Edito

Etre jeune au Maroc au XXIème siècle

yazami

Fidèle à sa tradition de consacrer son stand au SIEL à une thématique importante pour la société marocaine, le CNDH a choisi cette année la problématique de la jeunesse. Les années précédentes, nous avions traité de l’handicap, des droits des femmes, de l’enfant, etc., faisant chaque fois du stand un espace de libre parole et de débats pluralistes entre acteurs de toutes origines et convictions. C’est cette même approche qui présidera cette année à l’animation de notre espace à cette belle fête populaire du livre et de la lecture.

On le sait, la définition en termes de catégorie d’âge de la jeunesse fait débat, au Maroc comme ailleurs. Pour l’ONU, il s’agit des personnes âgées de 15 à 24 ans. L’UNESCO adopte une position plus flexible en l’étendant jusqu’à 35 ans. Au Maroc, la stratégie nationale intégrée de la jeunesse (2015-2030), adoptée par le Conseil de gouvernement le 3 avril 2014 a opté pour la période 15-29 ans. On sait aussi que pour les défenseurs des droits de l’enfant, la Convention des droits de l’enfant est pertinente jusqu’à 18 ans. C’est entre autres la raison pour laquelle plusieurs organismes et acteurs réclament l’adoption d’un nouvel instrument du droit international des droits de l’Homme uniquement consacré aux jeunes et à leurs droits.

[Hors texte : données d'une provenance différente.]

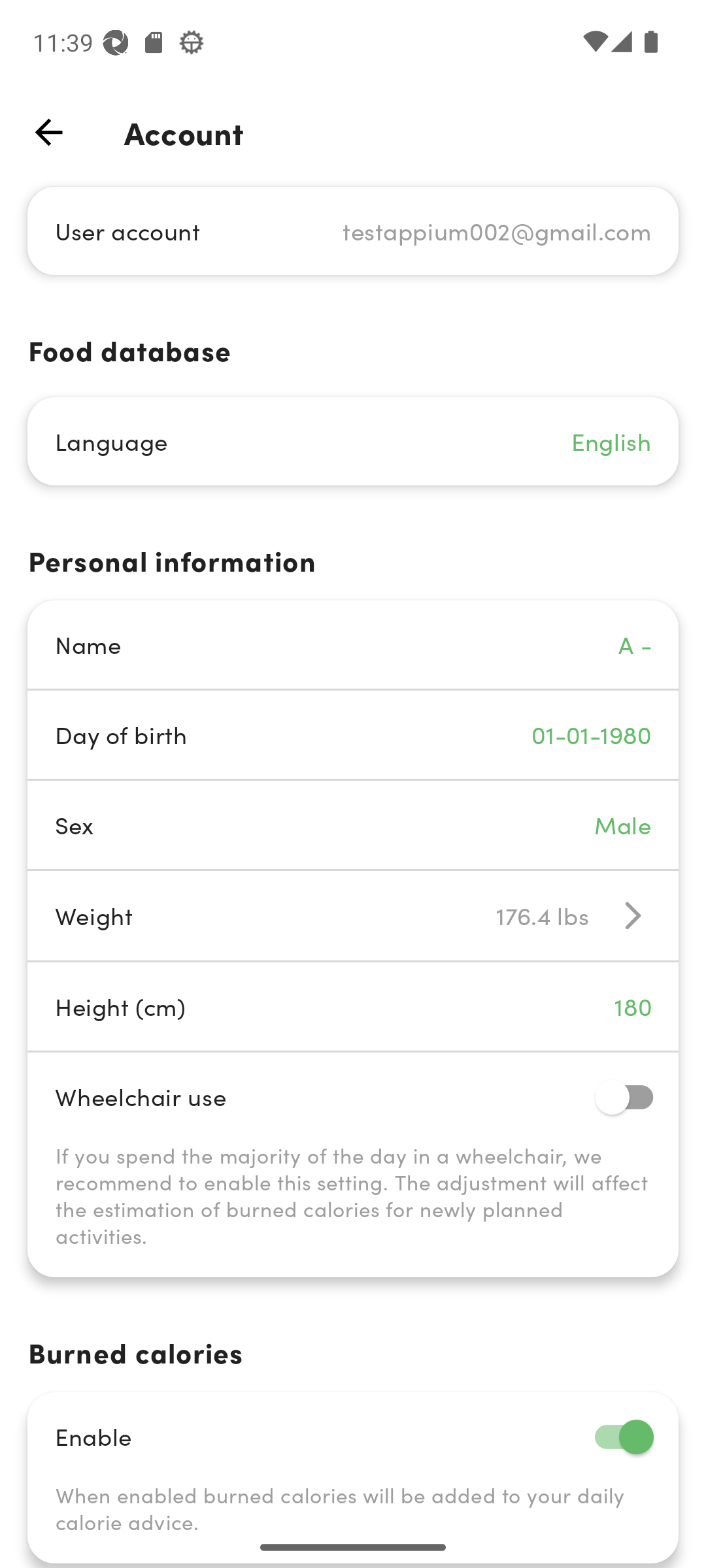
top_left_action (48, 132)
User account testappium002@gmail.com (352, 230)
Language English (352, 441)
Name A - (352, 644)
Day of birth 01-01-1980 (352, 734)
Sex Male (352, 824)
Weight 176.4 lbs (352, 914)
Height (cm) 180 (352, 1006)
Wheelchair use (352, 1096)
Enable (352, 1436)
Given the description of an element on the screen output the (x, y) to click on. 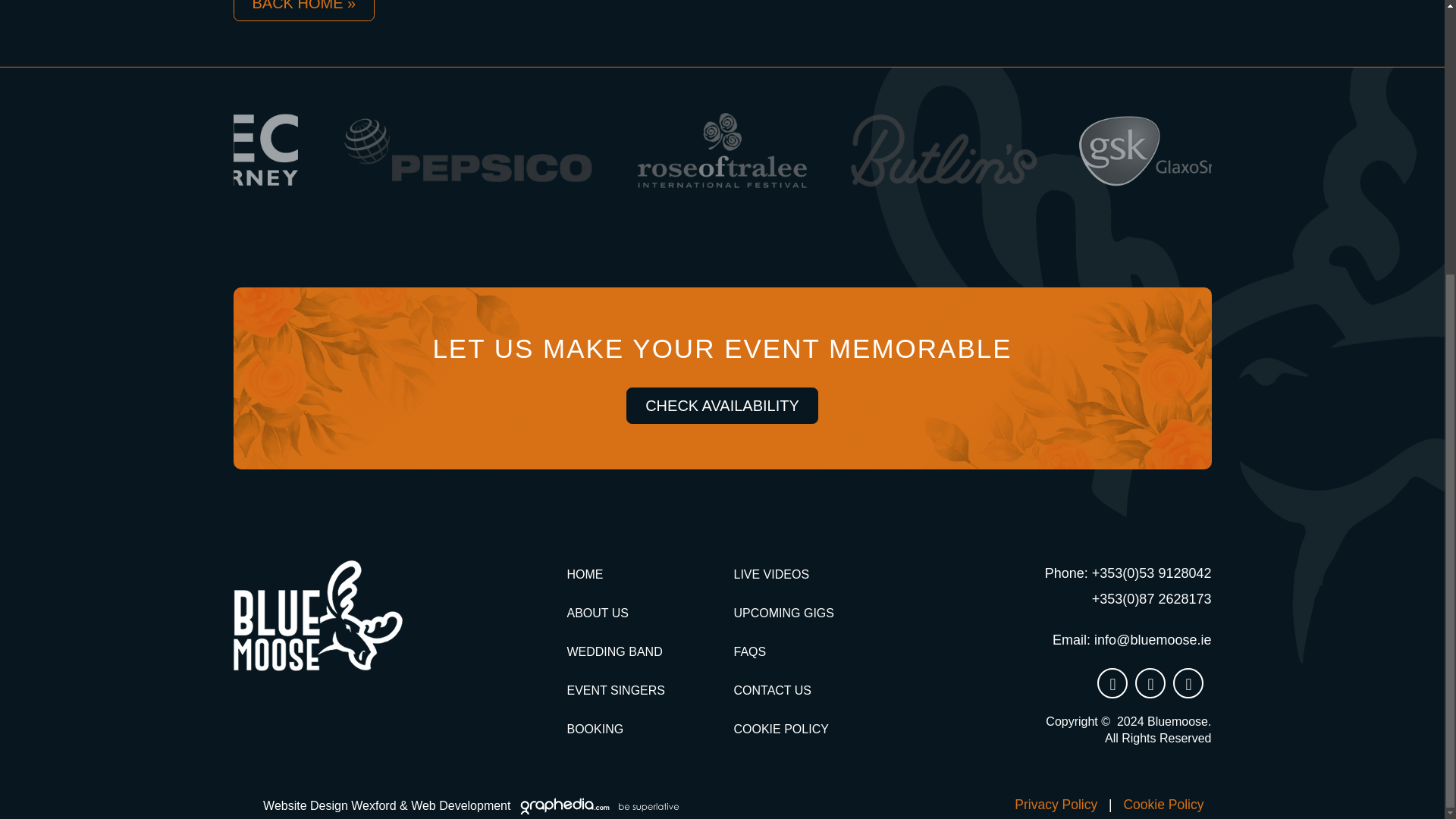
EVENT SINGERS (615, 689)
FAQS (749, 651)
youtube (1188, 683)
ABOUT US (597, 612)
CHECK AVAILABILITY (722, 405)
LIVE VIDEOS (771, 574)
CONTACT US (771, 689)
WEDDING BAND (614, 651)
UPCOMING GIGS (782, 612)
tiktok (1150, 683)
HOME (584, 574)
BOOKING (594, 728)
instagram (1111, 683)
COOKIE POLICY (780, 728)
Given the description of an element on the screen output the (x, y) to click on. 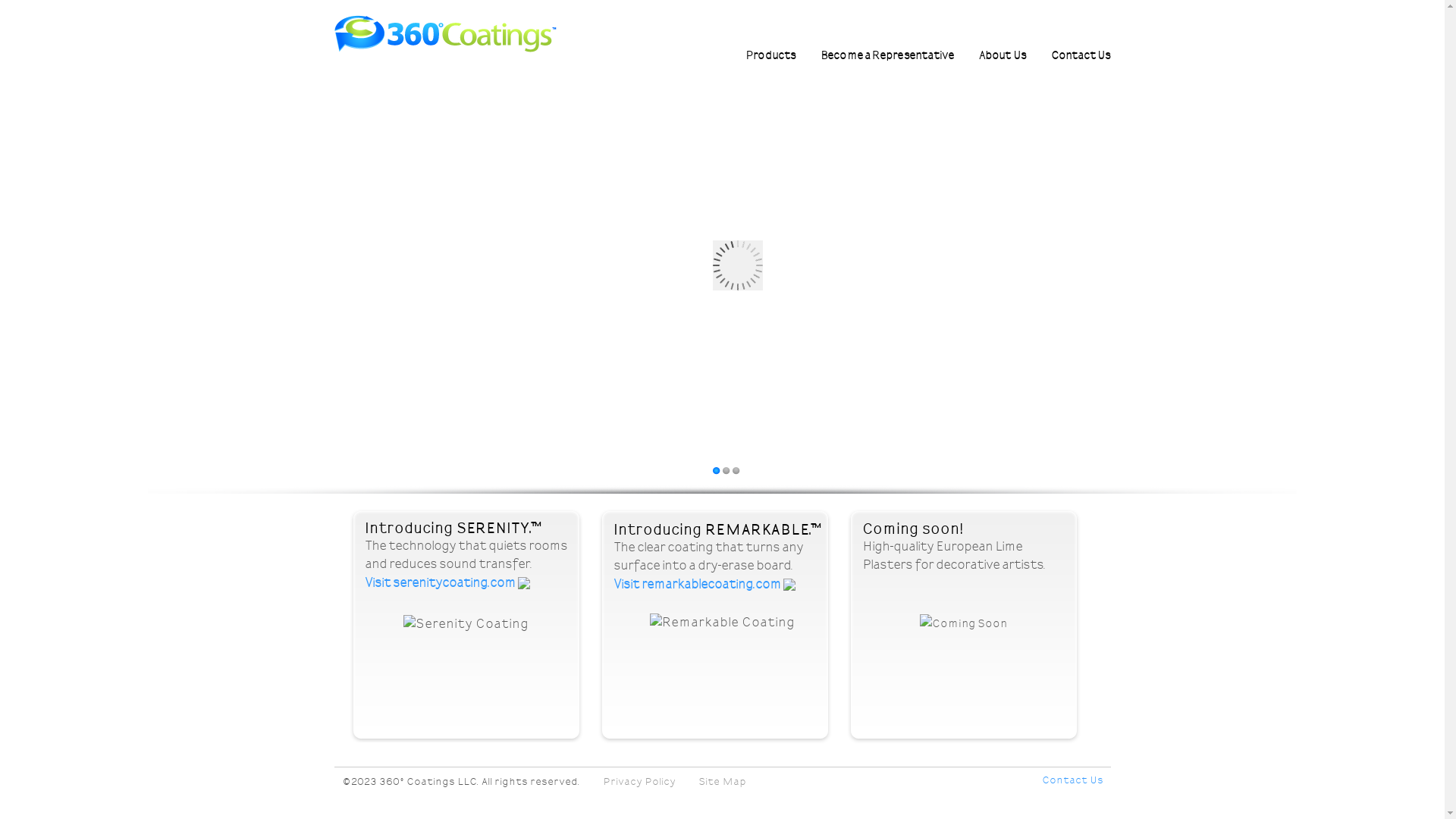
1 Element type: text (715, 471)
3 Element type: text (735, 471)
Products Element type: text (770, 54)
Become a Representative Element type: text (887, 54)
About Us Element type: text (1002, 54)
Privacy Policy Element type: text (638, 781)
2 Element type: text (725, 471)
Site Map Element type: text (721, 781)
Contact Us Element type: text (1072, 780)
Contact Us Element type: text (1080, 54)
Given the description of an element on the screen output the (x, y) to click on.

Selon le dernier recensement général de la population et de l’habitat de 2014, la catégorie d’âge 15 à 34 ans représente au Maroc 34,1% de la population.  C’est dire l’importance démographique de la jeunesse. Mais au-delà des chiffres, c’est en fait à l’émergence d’un nouvel acteur social, les jeunes, que nous sommes tous confrontés. Conséquence de la transition démographique marocaine, de la démocratisation, malgré les défis et les problèmes, de l’enseignement et des progrès de l’urbanisation « la présence massive (des jeunes) semble peser lourdement sur la configuration de la société pour les prochaines décennies (…). Leur poids démographique et social annonce la morphologie de la société marocaine en cours de formation : une société jeune, citadine et instruite. » (Mohamed Sghir Janjar) Les progrès de l’internet dans notre pays en font aussi une catégorie massivement connectée, ouverte sur le monde et ses transformations, de plus en plus accélérées.

La jeunesse n’est plus ainsi une catégorie en attente d’un passage à l’âge adulte, vivant une sorte de courte parenthèse, appelée à se clore dès l’accès à un emploi ou à un mariage.

Touchées par un chômage massif, confrontées aux difficultés de l’enseignement, au déficit en équipements culturels et sportifs, aux discriminations en ce qui concerne les jeunes filles, notamment rurales, les jeunesses marocaines, car elles sont à la fois semblables et diverses, manifestent leur aspiration à l’égalité et à la participation dans tous les domaines. Elles font aussi preuve d’une créativité incontestable et d’un esprit d’initiative qui s’épanouit dès que les opportunités sont disponibles. Les multiples initiatives qui se développent dans le pays, et dont certaines illustrations seront visibles durant ces dix jours au SIEL, en témoignent.

C’est bien d’une politique globale et transversale que nous avons besoin, impliquant l’ensemble des acteurs, publics et privés. Une politique qui ne peut être élaborée sans la participation active et à tous les échelons des jeunes, dans l’esprit de la constitution de 2011 et des évolutions les plus récentes du droit international.  Ce droit à la participation est peut être la première clef pour répondre ensemble à l’immensité des défis qui attendent la société marocaine. La participation du CNDH à ce salon est une modeste contribution dans cette voie.